Intriguingly, there was also an Australian connection in the striking photographic portrait of the boxer Peter Jackson. The tall handsome man, formally dressed in morning suit and top hat, poses nonchalantly, hands in pockets. Born on the island of Saint Croix (now part of the US Virgin Islands), he moved to Sydney in his late teens, working in and around the docks. He then made his way to Brisbane where he became involved in boxing. In 1886 Jackson won the Australian heavyweight championship, and two years later travelled to the United States of America and Britain, unbeaten in twenty-eight fights. He was at the height of his prowess when his portrait was taken by the London Stereographic Company.  Despite his international reputation he was denied the opportunity to challenge for a world championship, as heavyweight champion John Sullivan refused to fight a black man. James Corbett undertook more covert evasion, remembering their previous fight, prior to Corbett attaining the world title. That contest lasted sixty-one rounds and took four hours; it was declared a draw, as both men were exhausted. Jackson became known as ‘The Black Prince’ and had a reputation for being a well-mannered gentleman, as well as a highly intelligent and skilled sportsman. He returned to Australia and died in Queensland from tuberculosis at the age of forty.

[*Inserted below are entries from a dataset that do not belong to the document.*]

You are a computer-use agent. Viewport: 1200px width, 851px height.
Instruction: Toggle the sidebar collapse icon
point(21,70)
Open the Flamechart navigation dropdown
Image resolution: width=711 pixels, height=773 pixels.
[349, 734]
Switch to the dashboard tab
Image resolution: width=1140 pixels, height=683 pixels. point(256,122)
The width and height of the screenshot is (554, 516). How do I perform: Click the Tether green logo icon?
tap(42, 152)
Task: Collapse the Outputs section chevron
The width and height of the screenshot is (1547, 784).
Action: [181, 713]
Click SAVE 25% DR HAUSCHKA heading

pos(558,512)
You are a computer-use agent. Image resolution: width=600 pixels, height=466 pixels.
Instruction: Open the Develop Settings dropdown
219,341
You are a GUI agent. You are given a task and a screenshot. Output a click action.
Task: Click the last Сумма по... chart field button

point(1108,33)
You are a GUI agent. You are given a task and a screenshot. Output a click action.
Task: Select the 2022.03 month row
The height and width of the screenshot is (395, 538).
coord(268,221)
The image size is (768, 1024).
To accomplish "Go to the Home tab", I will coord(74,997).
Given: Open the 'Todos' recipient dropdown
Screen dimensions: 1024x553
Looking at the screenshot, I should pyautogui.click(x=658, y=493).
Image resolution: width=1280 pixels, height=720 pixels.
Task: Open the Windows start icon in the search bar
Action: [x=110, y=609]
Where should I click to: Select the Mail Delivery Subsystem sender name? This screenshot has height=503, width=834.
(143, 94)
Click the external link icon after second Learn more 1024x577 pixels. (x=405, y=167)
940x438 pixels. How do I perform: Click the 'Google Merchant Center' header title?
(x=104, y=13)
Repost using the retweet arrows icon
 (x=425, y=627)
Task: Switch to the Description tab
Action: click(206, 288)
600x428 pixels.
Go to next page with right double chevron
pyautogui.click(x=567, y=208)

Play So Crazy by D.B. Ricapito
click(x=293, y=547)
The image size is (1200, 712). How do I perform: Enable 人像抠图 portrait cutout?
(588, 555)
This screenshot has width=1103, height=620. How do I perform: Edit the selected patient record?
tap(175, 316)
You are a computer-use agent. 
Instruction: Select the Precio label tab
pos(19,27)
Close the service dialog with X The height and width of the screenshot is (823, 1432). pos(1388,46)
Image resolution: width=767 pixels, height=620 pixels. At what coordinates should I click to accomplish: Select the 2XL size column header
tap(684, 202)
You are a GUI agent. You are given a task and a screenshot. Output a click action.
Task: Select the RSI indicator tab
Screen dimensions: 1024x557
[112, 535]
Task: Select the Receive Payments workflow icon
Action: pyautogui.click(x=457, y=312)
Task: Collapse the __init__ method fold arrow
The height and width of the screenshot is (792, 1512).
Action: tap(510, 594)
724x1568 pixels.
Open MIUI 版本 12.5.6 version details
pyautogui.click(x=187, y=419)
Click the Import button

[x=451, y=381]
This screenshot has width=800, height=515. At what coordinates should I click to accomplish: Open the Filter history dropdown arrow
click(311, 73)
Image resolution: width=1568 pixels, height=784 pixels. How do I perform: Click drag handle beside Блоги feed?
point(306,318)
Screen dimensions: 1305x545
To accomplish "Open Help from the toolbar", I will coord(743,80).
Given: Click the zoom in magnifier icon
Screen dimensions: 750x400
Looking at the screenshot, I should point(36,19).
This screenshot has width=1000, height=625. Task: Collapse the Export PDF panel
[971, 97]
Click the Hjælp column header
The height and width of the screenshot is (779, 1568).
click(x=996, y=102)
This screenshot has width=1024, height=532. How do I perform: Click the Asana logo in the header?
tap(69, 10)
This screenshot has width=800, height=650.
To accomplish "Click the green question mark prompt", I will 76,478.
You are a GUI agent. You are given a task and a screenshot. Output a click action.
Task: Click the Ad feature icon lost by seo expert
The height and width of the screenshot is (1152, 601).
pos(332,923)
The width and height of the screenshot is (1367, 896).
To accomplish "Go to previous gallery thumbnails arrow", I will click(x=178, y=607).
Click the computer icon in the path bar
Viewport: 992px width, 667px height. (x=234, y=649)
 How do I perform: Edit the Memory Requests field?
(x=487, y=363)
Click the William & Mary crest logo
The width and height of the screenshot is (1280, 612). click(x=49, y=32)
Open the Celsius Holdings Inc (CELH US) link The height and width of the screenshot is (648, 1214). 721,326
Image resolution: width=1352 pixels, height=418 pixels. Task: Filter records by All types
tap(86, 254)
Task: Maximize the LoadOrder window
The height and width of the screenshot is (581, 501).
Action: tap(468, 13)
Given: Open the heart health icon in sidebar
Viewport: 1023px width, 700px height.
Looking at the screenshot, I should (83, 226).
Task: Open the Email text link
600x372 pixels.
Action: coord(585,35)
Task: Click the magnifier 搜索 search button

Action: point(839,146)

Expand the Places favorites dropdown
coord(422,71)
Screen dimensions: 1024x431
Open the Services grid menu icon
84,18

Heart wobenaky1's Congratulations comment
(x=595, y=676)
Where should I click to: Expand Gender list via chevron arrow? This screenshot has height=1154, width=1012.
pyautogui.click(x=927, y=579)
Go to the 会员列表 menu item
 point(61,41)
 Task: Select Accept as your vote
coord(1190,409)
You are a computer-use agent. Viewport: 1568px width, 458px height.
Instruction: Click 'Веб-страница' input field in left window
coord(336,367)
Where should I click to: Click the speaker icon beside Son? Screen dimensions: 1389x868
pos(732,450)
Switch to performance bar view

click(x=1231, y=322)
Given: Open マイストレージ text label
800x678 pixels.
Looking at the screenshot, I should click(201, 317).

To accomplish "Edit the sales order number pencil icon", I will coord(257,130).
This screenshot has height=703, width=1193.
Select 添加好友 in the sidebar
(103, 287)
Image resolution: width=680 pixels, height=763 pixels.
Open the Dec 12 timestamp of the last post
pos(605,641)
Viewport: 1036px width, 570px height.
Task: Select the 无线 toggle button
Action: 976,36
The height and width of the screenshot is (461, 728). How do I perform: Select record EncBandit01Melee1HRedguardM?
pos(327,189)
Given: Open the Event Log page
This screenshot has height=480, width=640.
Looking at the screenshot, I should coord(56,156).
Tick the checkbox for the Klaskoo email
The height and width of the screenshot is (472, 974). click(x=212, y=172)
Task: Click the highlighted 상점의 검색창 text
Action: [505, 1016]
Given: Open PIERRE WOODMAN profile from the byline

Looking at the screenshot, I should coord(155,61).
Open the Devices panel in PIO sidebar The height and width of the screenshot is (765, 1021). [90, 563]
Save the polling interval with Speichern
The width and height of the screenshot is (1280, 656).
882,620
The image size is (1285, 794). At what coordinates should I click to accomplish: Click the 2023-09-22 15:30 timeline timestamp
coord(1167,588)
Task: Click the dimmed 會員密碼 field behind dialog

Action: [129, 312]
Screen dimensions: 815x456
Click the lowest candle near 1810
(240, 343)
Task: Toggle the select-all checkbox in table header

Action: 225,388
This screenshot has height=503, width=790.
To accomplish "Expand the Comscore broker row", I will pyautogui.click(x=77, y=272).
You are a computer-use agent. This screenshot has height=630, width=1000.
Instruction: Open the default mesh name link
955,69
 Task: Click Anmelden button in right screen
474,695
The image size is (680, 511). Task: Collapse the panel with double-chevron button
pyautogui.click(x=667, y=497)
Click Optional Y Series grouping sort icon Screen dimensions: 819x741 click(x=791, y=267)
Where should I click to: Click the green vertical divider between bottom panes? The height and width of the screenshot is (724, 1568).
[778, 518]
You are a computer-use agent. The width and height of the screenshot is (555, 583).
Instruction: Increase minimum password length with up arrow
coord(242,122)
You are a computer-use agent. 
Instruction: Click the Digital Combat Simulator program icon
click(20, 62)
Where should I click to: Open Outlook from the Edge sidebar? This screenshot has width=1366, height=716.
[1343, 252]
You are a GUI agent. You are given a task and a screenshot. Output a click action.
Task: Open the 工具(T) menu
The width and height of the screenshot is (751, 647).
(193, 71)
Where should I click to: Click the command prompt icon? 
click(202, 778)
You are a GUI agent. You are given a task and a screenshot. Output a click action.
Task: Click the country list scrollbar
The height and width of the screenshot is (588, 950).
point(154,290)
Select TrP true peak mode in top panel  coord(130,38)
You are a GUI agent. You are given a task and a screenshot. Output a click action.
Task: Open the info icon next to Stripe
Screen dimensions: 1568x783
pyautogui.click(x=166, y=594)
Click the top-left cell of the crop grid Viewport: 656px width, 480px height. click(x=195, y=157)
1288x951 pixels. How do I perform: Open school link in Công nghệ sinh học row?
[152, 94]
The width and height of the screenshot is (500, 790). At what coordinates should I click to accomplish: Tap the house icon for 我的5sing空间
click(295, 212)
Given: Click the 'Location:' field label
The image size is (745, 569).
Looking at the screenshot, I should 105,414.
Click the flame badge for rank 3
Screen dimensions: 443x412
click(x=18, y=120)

The inhabitants of London are a vast array of peoples of different ethnicities, cultures and religions, overlaid with overseas visitors that swell its population with the seasonal ebb and flow. The portraits in Black Chronicles demonstrate that Britain was a multicultural nation much earlier than is generally presumed. The lives are fascinating, giving an insight into an alternate view of colonisation and the persistent cultural exchange and influence that existed between peoples of the Empire. This exhibition exposed new audiences to the ongoing project of reconciliation, and the work of Autograph ABP to redress the absence of black and Asian stories from the national narrative.

We acknowledge the gracious assistance of Autograph ABP and the National Portrait Gallery London in providing images for this article. Autograph ABP will release a Black Chronicles book later in 2017.